Asian Art Museum Contends with Racist Legacy of Patron Avery Brundage

Art Forum News

June 17, 2020 at 6:28pm

San Francisco’s Asian Art Museum has removed a bust of the institution’s founding patron Avery Brundage that sat prominently in the institution’s foyer for nearly five decades. The twentieth-century sports administrator served as the fifth president of the International Olympic Committee, established an institution to house his eight-thousand-work collection in 1966, and developed a reputation as a Nazi sympathizer and a white supremacist.

Brundage, who died in 1975, opposed the boycott of the 1936 Olympic Games in Berlin and advocated for the America First movement, which was against the United States’ entry in World War II. The museum benefactor also expelled African American athletes Tommie Smith and John Carlos from the 1968 Olympic Games after they famously raised their fists in solidarity with the Black Power movement during the medal ceremony. Museum director Jay Xu told the New York Times that the museum was not fully aware of some of Brundage’s racist actions until 2016, when the staff was readying for its fiftieth-anniversary celebrations.

In a June 4 letter to the public in response to increased pressure on institutions to reassess their racism—pressure brought on during global protests sparked by George Floyd’s killing by Minnesota police in which monuments representing colonial and racist legacies are being targeted—Xu wrote that Brundage “espoused racist and anti-Semitic views,” and that the institution “must contend with the very history of how our museum came to be.” At a June 10 board meeting, Xu revealed that the museum would move the bust into storage and told the New York Times that the museum’s collection “reflected a fetishization of the ‘Orient’ that was common with white collectors of the times.”

Xu claimed the museum is committed to critically engaging with Brundage and his legacy, as well as with questions about the provenance of some of the works and restitution.
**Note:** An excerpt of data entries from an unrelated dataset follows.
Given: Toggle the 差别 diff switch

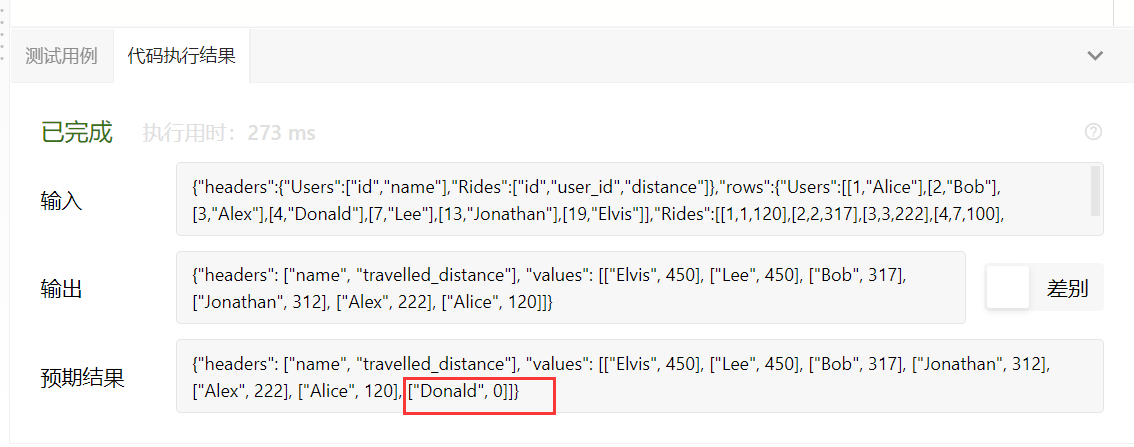Looking at the screenshot, I should point(1008,289).
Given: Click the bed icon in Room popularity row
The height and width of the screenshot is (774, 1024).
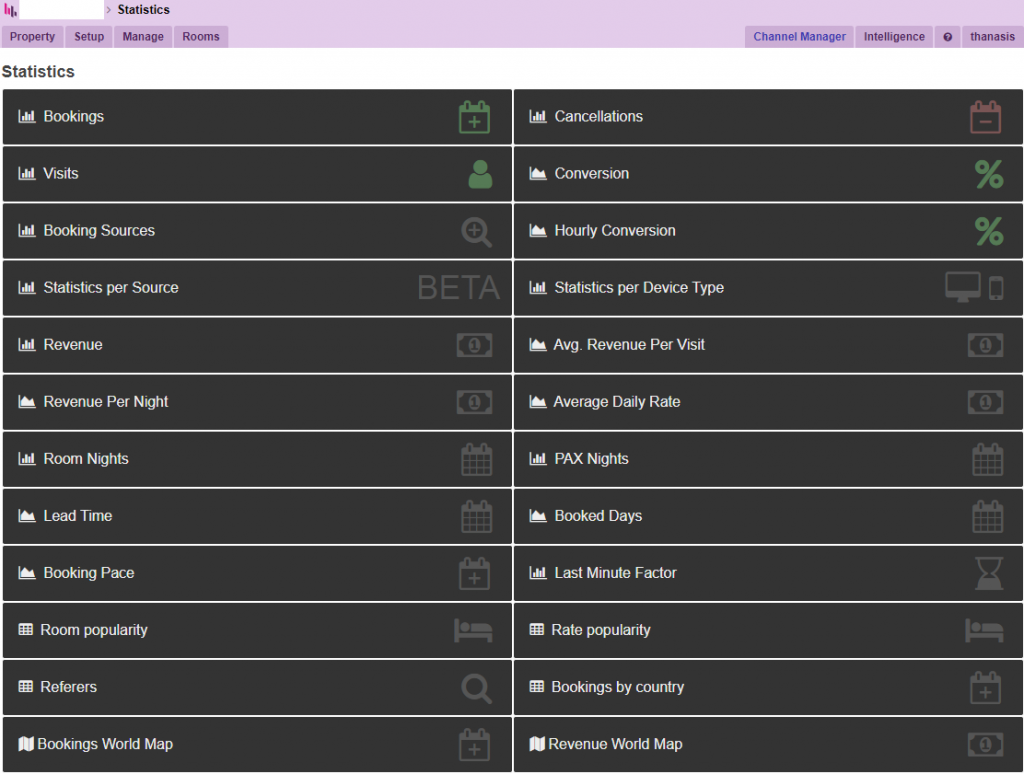Looking at the screenshot, I should (x=473, y=630).
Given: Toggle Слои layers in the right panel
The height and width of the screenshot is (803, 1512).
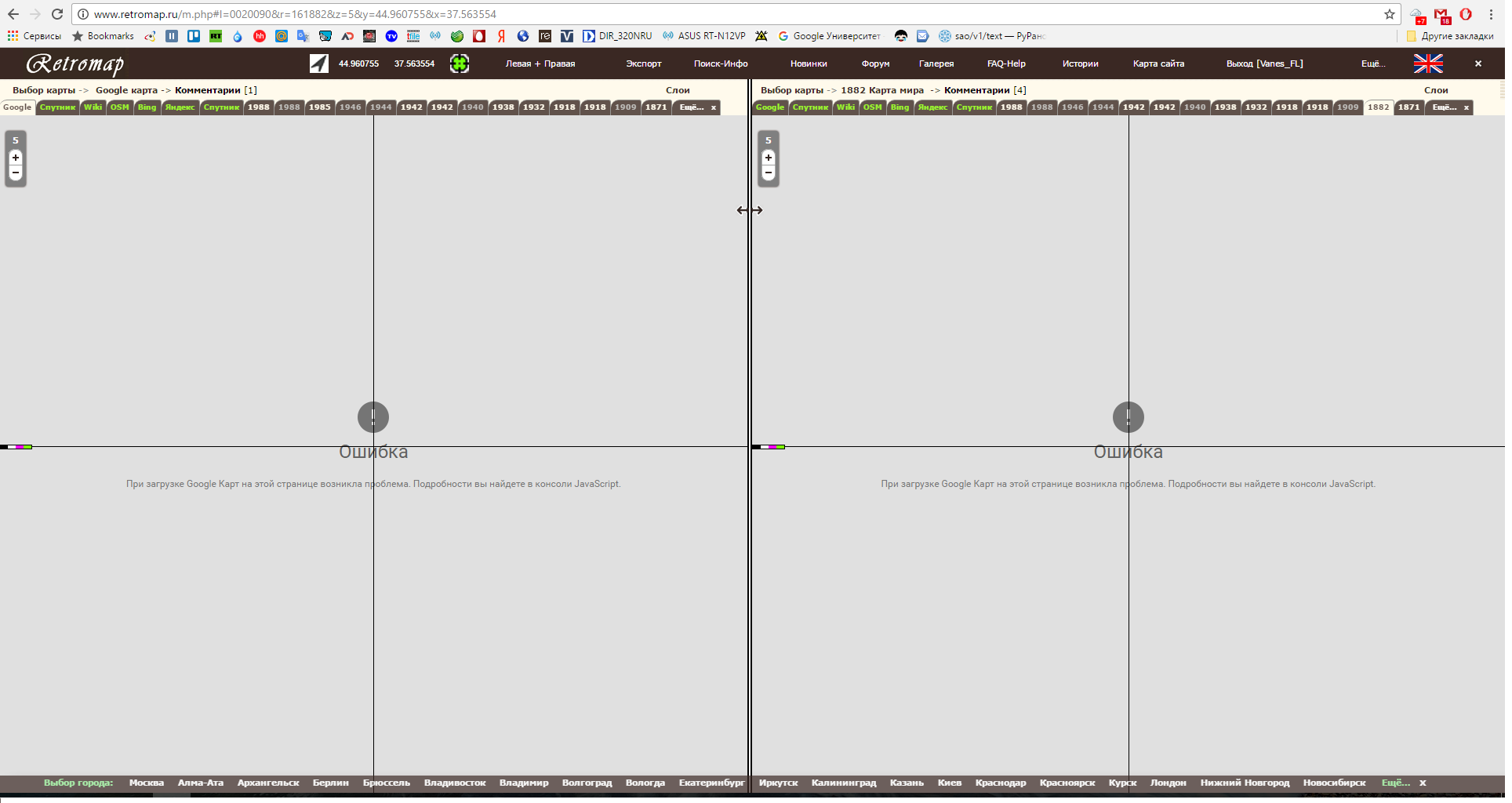Looking at the screenshot, I should pyautogui.click(x=1435, y=90).
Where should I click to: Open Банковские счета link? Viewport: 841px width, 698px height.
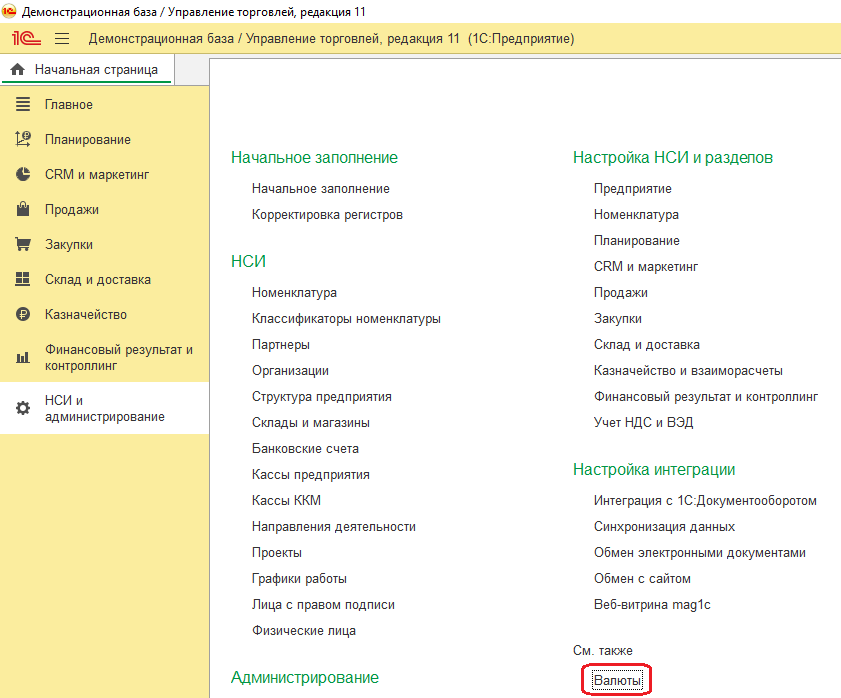click(x=305, y=449)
He said that the curatorial team “[presents] the collection to the public through multiple perspectives.” He also admitted that the institution had held discussions about removing the bust previously but that the recent Black Lives Matter protests prompted them to finally take it down.
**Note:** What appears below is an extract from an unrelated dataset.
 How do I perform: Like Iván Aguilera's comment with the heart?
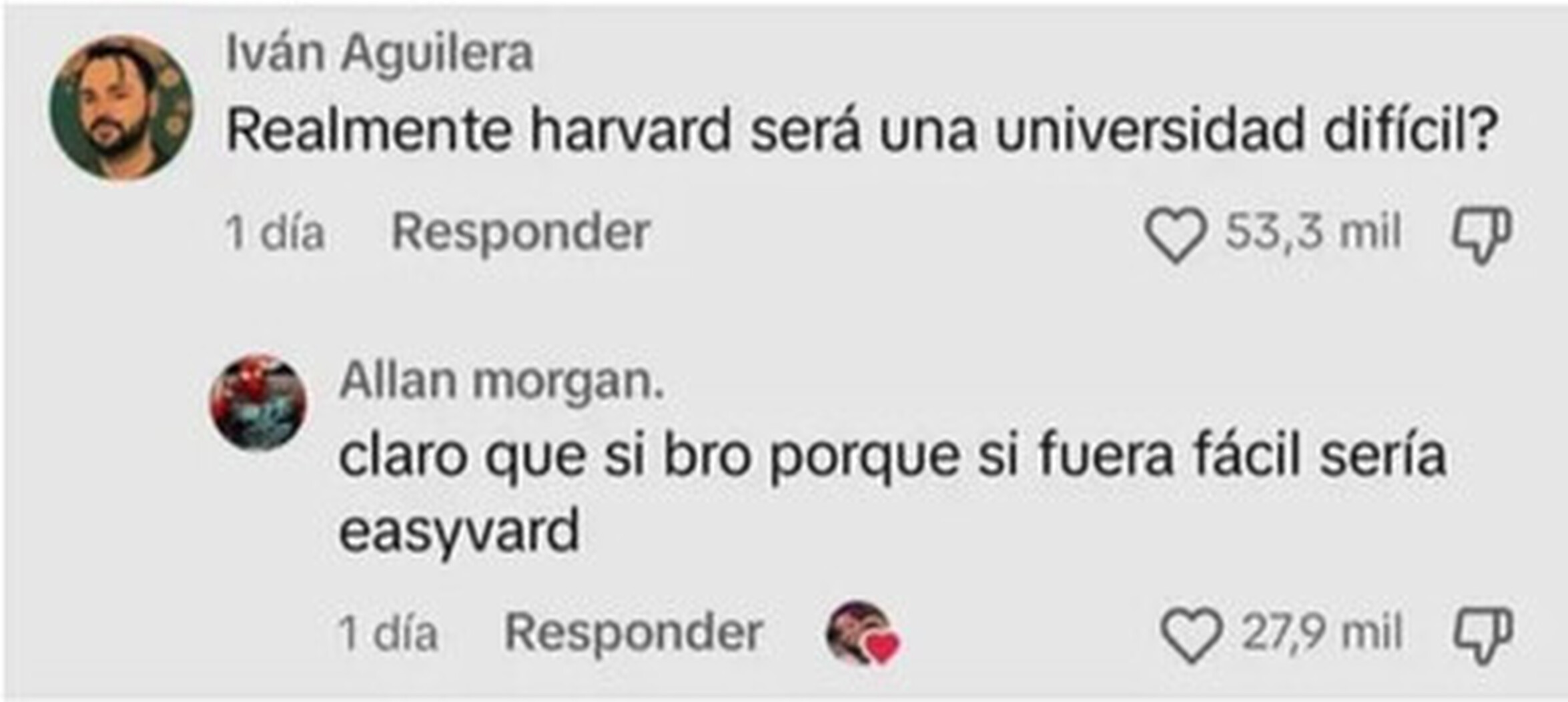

Commenting on the changes at the institution, Jeff Kelley, a former consulting curator at the museum, told the New York Times, “In this time of toppling statutes, it’s not surprising that artists and activists claim that the Asian Art Museum has been a preserve of wealthy industrialists who see ‘Asia’ as a misty colonial realm” and that the current debate may be a step in moving it “away from its Orientalist roots.”